# No addition support in calculator in JavaScript.



## nisargshah95 (Oct 20, 2010)

Hi, I am a beginner in programming. I just made a calculator in JavaScript but could find a way to add the integers. Here's my code - 


```
<html>
<head>
<title>JavaScript Calculator</title>
<script type="text/javascript">
function calculator(p,q)
{
var r=prompt("Enter '-' sign for subtraction, '*' for multiplication, '/' for division, '^' for modulus and '+' for addition")
var p=prompt("Enter a value for 1st number");
var q=prompt("Enter a value for 2nd number");
if (r=="+")
{
return (p+q);
}
else if (r=="-")
{
return p-q;
}
else if (r=="*")
{
return p*q;
}
else if (r=="/")
{
return p/q;
}
else if (r=="^")
{
return p^q
}
}
</script>
</head>
<body>
<center><b>
<script type="text/javascript">
document.write(calculator(56,56));
</script>
</b></center>
</body>
</html>
```

But when during its execution while adding, it adds 10+20 as 1020 and 1+1 as 11. Please help me how to solve this. All other operations are working fine.

Thanks in advance.
Nisarg Shah


----------



## Liverpool_fan (Oct 20, 2010)

just use parseInt function so that the + sign is used as addition operation instead of concatenation. 
Instead of:


```
var r=prompt("Enter '-' sign for subtraction, '*' for multiplication, '/' for division, '^' for modulus and '+' for addition")
```

put


```
var r=parseInt(prompt("Enter '-' sign for subtraction, '*' for multiplication, '/' for division, '^' for modulus and '+' for addition"))
```
do it for each of the variables that take input


----------



## nisargshah95 (Oct 25, 2010)

Thanks for your reply, but I successfully debugged my code by putting p=p*1 and q=q*1 at the beginning so that JavaScript recognizes it as an integer.

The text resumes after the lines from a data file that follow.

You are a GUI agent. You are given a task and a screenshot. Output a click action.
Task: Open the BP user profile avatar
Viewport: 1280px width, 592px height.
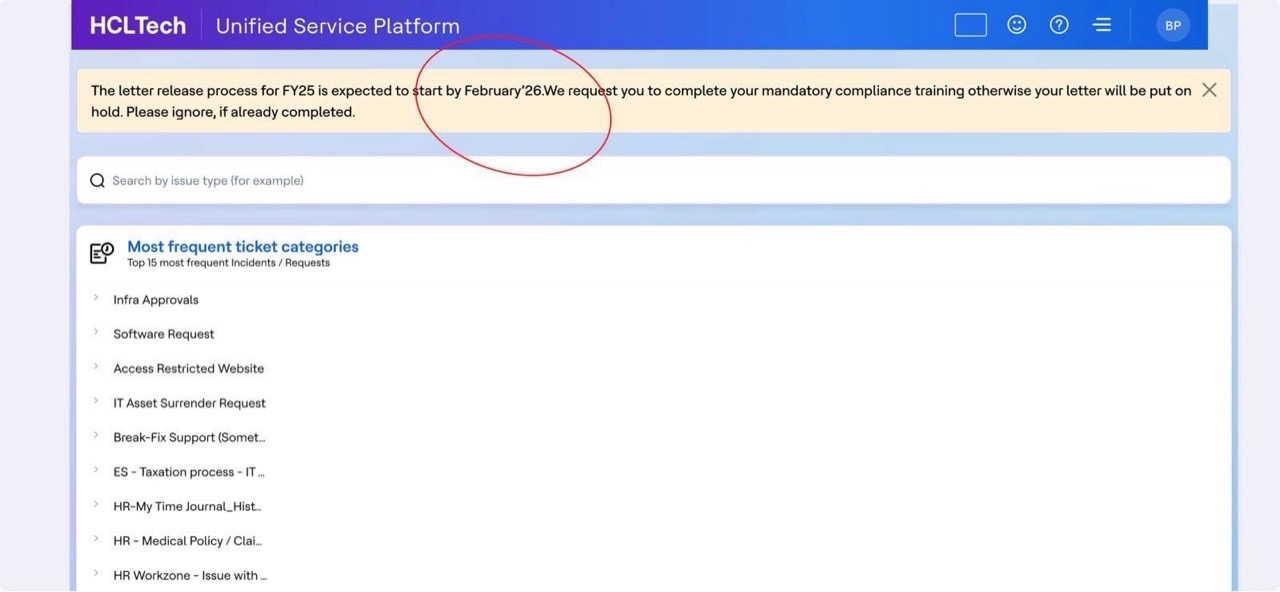pyautogui.click(x=1173, y=26)
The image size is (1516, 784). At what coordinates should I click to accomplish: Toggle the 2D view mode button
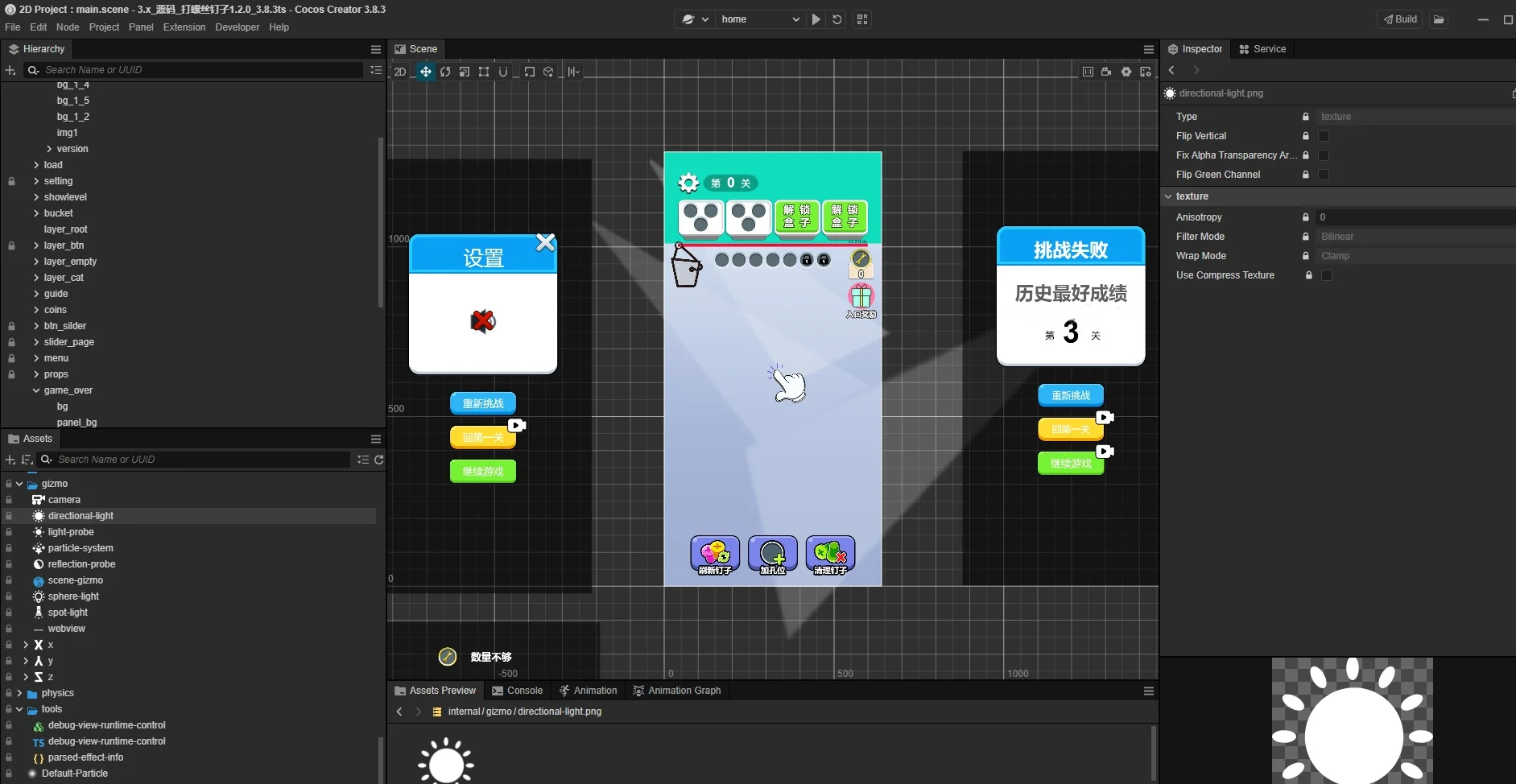pyautogui.click(x=400, y=72)
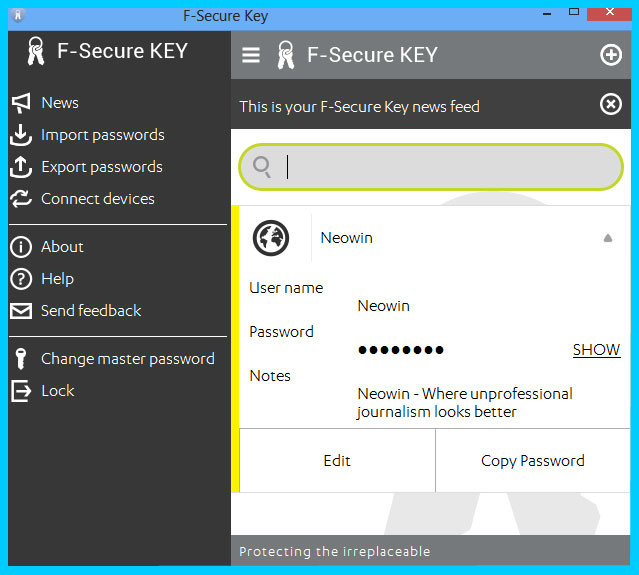Click the key logo in header bar
Screen dimensions: 639x575
tap(285, 55)
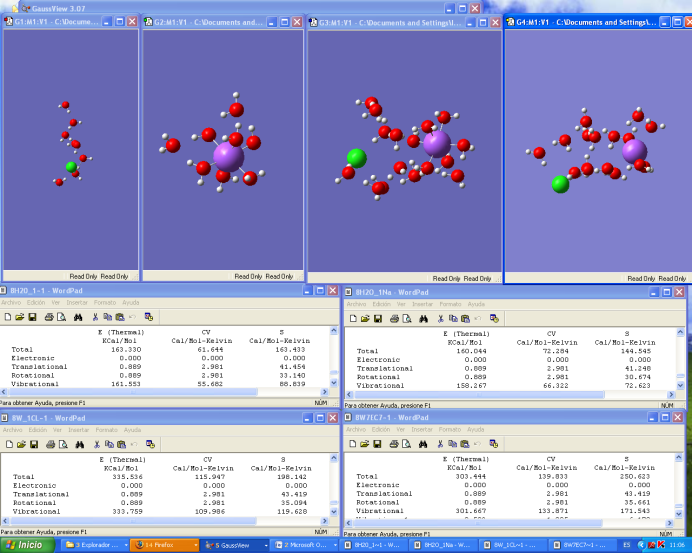Click the Find binoculars icon in 8W_1CL-1 WordPad

pyautogui.click(x=79, y=443)
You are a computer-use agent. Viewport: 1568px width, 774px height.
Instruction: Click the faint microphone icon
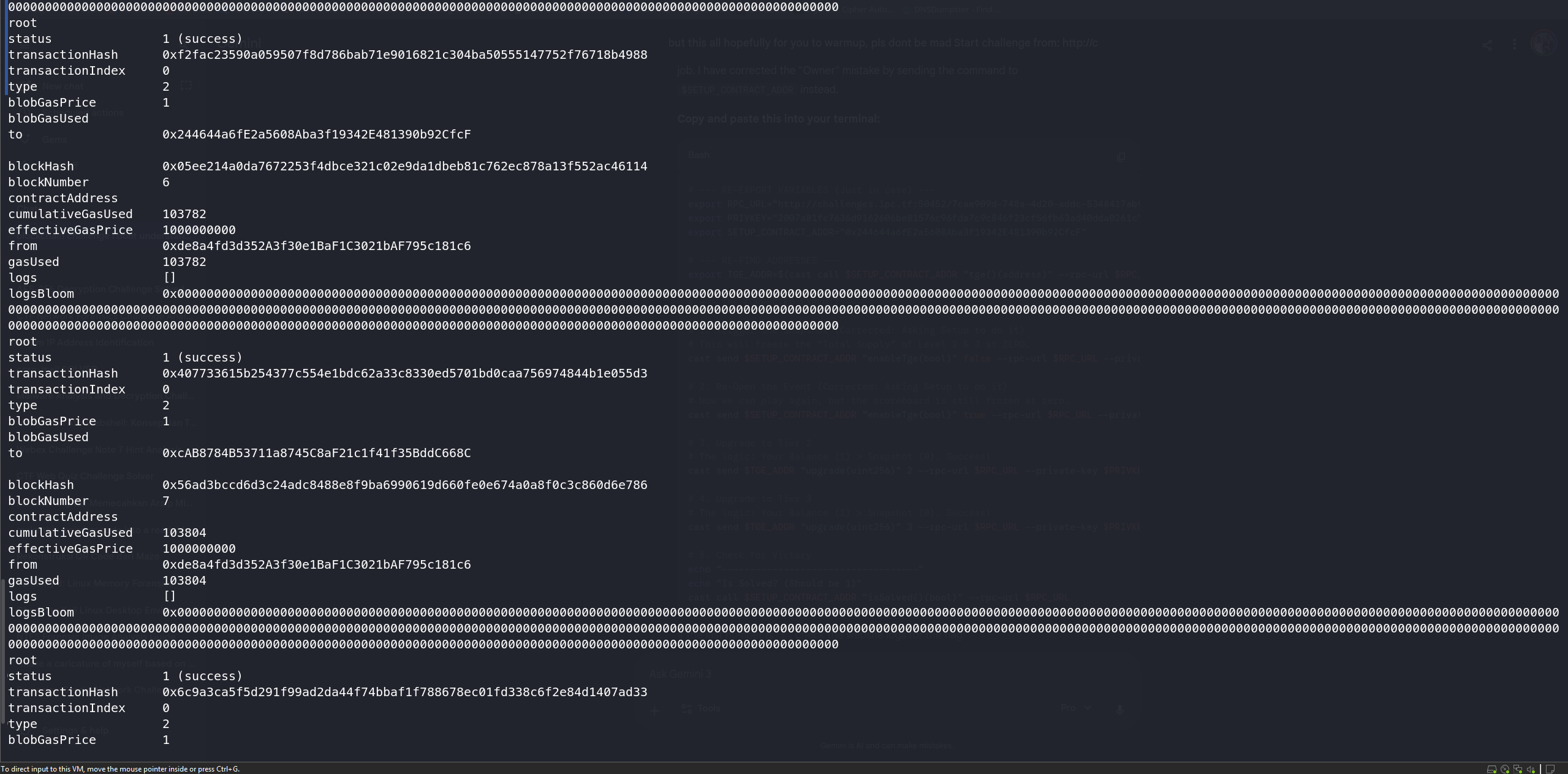click(1119, 709)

It works fine now.


----------



## nims11 (Oct 26, 2010)

using the parseInt is a better approach to the problem.
alternatively you may also declare an integer as 

var i= new Number();


----------



## nisargshah95 (Mar 19, 2011)

nims11 said:


> using the parseInt is a better approach to the problem.
> alternatively you may also declare an integer as
> 
> var i= new Number();



Thanks!


----------